● **Saved data entries**:

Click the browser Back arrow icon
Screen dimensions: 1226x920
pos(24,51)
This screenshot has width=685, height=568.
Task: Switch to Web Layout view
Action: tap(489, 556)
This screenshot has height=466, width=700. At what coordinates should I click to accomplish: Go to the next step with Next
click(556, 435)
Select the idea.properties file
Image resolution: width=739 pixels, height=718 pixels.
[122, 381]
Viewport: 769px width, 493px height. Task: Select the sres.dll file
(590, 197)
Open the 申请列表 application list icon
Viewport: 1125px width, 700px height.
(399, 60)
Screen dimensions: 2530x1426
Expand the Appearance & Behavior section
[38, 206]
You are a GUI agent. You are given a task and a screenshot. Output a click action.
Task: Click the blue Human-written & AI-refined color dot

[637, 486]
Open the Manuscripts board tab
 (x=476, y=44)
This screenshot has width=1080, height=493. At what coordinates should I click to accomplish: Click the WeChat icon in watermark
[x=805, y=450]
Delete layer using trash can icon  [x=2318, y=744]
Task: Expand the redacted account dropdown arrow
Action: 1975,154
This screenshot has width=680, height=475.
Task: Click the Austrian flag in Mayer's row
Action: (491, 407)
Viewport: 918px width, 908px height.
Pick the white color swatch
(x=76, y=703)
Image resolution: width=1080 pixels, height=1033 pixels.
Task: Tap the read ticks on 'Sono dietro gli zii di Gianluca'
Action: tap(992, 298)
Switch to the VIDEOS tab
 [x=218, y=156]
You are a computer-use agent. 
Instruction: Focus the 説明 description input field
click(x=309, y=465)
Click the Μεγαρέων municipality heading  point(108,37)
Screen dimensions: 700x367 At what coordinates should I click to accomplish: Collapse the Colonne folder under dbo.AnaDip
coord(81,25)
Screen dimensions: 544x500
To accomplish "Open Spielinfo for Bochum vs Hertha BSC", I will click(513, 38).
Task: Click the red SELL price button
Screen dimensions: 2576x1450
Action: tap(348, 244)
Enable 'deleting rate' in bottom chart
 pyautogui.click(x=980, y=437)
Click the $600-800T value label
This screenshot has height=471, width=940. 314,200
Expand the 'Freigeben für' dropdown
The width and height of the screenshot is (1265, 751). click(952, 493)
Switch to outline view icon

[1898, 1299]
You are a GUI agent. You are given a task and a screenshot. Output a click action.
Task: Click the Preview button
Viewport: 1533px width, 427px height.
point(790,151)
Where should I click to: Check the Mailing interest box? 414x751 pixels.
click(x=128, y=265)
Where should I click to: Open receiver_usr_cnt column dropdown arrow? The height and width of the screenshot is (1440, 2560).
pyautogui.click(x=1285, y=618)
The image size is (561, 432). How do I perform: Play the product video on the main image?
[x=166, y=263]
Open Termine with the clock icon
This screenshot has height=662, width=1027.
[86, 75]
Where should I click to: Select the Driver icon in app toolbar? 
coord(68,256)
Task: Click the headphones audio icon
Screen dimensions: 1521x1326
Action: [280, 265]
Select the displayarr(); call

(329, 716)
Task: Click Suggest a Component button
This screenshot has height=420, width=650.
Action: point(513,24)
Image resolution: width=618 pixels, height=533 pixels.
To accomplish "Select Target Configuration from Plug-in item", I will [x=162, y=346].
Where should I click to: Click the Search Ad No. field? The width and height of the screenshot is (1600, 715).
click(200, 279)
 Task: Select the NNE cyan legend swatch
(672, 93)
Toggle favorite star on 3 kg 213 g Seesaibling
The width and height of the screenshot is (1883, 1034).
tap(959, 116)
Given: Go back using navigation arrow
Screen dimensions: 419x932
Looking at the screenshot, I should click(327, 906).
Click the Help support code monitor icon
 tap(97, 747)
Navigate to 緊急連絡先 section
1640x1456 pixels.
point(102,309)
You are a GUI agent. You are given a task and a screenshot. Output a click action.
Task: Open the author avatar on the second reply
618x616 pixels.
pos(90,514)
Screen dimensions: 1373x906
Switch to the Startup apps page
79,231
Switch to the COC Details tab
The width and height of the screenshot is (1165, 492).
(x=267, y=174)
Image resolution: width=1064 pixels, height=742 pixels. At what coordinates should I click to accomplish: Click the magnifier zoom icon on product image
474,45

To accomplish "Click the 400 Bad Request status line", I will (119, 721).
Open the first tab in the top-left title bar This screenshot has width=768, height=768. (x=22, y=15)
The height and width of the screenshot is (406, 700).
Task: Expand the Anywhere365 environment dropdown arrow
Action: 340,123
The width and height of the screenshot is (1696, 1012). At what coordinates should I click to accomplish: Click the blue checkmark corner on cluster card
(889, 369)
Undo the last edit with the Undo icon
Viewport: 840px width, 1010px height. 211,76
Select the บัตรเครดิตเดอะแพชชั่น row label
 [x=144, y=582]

● **BRIEF**: Write out every line of the data above exactly as it appears, with no changes.

● **EXPECTED OUTPUT**:
Click the browser Back arrow icon
Screen dimensions: 1226x920
pos(24,51)
This screenshot has width=685, height=568.
Task: Switch to Web Layout view
Action: tap(489, 556)
This screenshot has height=466, width=700. At what coordinates should I click to accomplish: Go to the next step with Next
click(556, 435)
Select the idea.properties file
Image resolution: width=739 pixels, height=718 pixels.
[122, 381]
Viewport: 769px width, 493px height. Task: Select the sres.dll file
(590, 197)
Open the 申请列表 application list icon
Viewport: 1125px width, 700px height.
(399, 60)
Screen dimensions: 2530x1426
Expand the Appearance & Behavior section
[38, 206]
You are a GUI agent. You are given a task and a screenshot. Output a click action.
Task: Click the blue Human-written & AI-refined color dot

[637, 486]
Open the Manuscripts board tab
 (x=476, y=44)
This screenshot has width=1080, height=493. At what coordinates should I click to accomplish: Click the WeChat icon in watermark
[x=805, y=450]
Delete layer using trash can icon  [x=2318, y=744]
Task: Expand the redacted account dropdown arrow
Action: 1975,154
This screenshot has width=680, height=475.
Task: Click the Austrian flag in Mayer's row
Action: (491, 407)
Viewport: 918px width, 908px height.
Pick the white color swatch
(x=76, y=703)
Image resolution: width=1080 pixels, height=1033 pixels.
Task: Tap the read ticks on 'Sono dietro gli zii di Gianluca'
Action: tap(992, 298)
Switch to the VIDEOS tab
 [x=218, y=156]
You are a computer-use agent. 
Instruction: Focus the 説明 description input field
click(x=309, y=465)
Click the Μεγαρέων municipality heading  point(108,37)
Screen dimensions: 700x367 At what coordinates should I click to accomplish: Collapse the Colonne folder under dbo.AnaDip
coord(81,25)
Screen dimensions: 544x500
To accomplish "Open Spielinfo for Bochum vs Hertha BSC", I will click(513, 38).
Task: Click the red SELL price button
Screen dimensions: 2576x1450
Action: tap(348, 244)
Enable 'deleting rate' in bottom chart
 pyautogui.click(x=980, y=437)
Click the $600-800T value label
This screenshot has height=471, width=940. 314,200
Expand the 'Freigeben für' dropdown
The width and height of the screenshot is (1265, 751). click(952, 493)
Switch to outline view icon

[1898, 1299]
You are a GUI agent. You are given a task and a screenshot. Output a click action.
Task: Click the Preview button
Viewport: 1533px width, 427px height.
point(790,151)
Where should I click to: Check the Mailing interest box? 414x751 pixels.
click(x=128, y=265)
Where should I click to: Open receiver_usr_cnt column dropdown arrow? The height and width of the screenshot is (1440, 2560).
pyautogui.click(x=1285, y=618)
The image size is (561, 432). How do I perform: Play the product video on the main image?
[x=166, y=263]
Open Termine with the clock icon
This screenshot has height=662, width=1027.
[86, 75]
Where should I click to: Select the Driver icon in app toolbar? 
coord(68,256)
Task: Click the headphones audio icon
Screen dimensions: 1521x1326
Action: [280, 265]
Select the displayarr(); call

(329, 716)
Task: Click Suggest a Component button
This screenshot has height=420, width=650.
Action: point(513,24)
Image resolution: width=618 pixels, height=533 pixels.
To accomplish "Select Target Configuration from Plug-in item", I will [x=162, y=346].
Where should I click to: Click the Search Ad No. field? The width and height of the screenshot is (1600, 715).
click(200, 279)
 Task: Select the NNE cyan legend swatch
(672, 93)
Toggle favorite star on 3 kg 213 g Seesaibling
The width and height of the screenshot is (1883, 1034).
tap(959, 116)
Given: Go back using navigation arrow
Screen dimensions: 419x932
Looking at the screenshot, I should click(327, 906).
Click the Help support code monitor icon
 tap(97, 747)
Navigate to 緊急連絡先 section
1640x1456 pixels.
point(102,309)
You are a GUI agent. You are given a task and a screenshot. Output a click action.
Task: Open the author avatar on the second reply
618x616 pixels.
pos(90,514)
Screen dimensions: 1373x906
Switch to the Startup apps page
79,231
Switch to the COC Details tab
The width and height of the screenshot is (1165, 492).
(x=267, y=174)
Image resolution: width=1064 pixels, height=742 pixels. At what coordinates should I click to accomplish: Click the magnifier zoom icon on product image
474,45

To accomplish "Click the 400 Bad Request status line", I will (119, 721).
Open the first tab in the top-left title bar This screenshot has width=768, height=768. (x=22, y=15)
The height and width of the screenshot is (406, 700).
Task: Expand the Anywhere365 environment dropdown arrow
Action: 340,123
The width and height of the screenshot is (1696, 1012). At what coordinates should I click to accomplish: Click the blue checkmark corner on cluster card
(889, 369)
Undo the last edit with the Undo icon
Viewport: 840px width, 1010px height. 211,76
Select the บัตรเครดิตเดอะแพชชั่น row label
 [x=144, y=582]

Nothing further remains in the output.